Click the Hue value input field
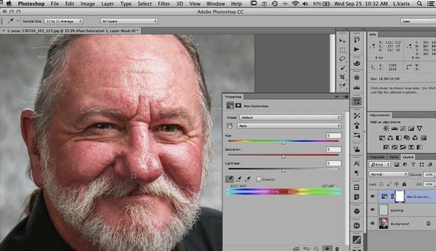This screenshot has height=251, width=436. 333,136
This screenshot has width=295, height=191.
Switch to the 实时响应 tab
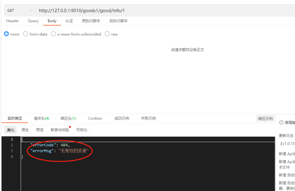15,118
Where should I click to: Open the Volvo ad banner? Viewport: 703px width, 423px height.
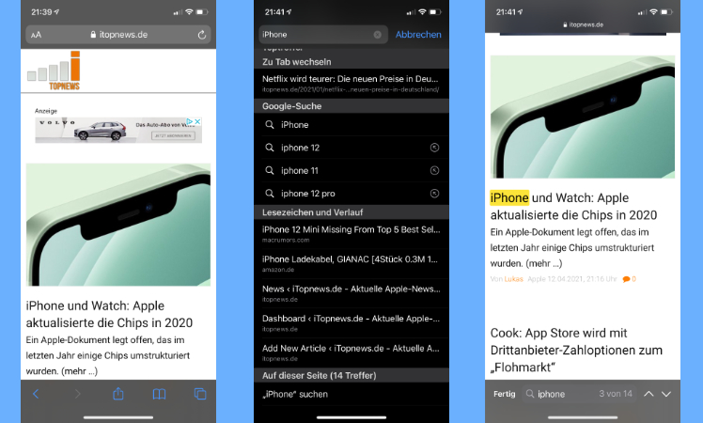point(118,130)
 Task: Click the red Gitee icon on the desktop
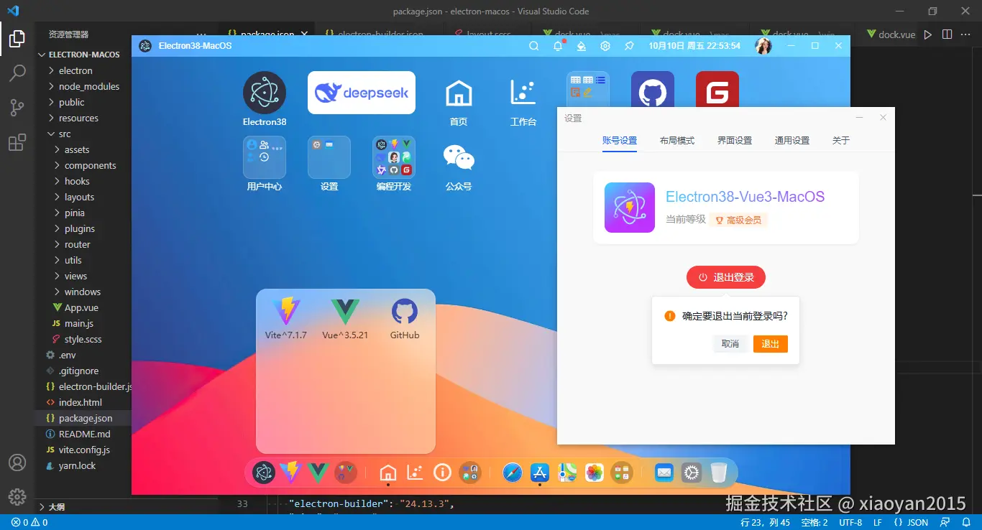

━━━━

- WHAT YOU SHOULD DO: Copy out the text lines of the records above word for word, and leave out the pictures.

- RESULT FOR THIS TASK:
Click the Hue value input field
This screenshot has height=251, width=436. 333,136
This screenshot has width=295, height=191.
Switch to the 实时响应 tab
15,118
Where should I click to: Open the Volvo ad banner? Viewport: 703px width, 423px height.
point(118,130)
 Task: Click the red Gitee icon on the desktop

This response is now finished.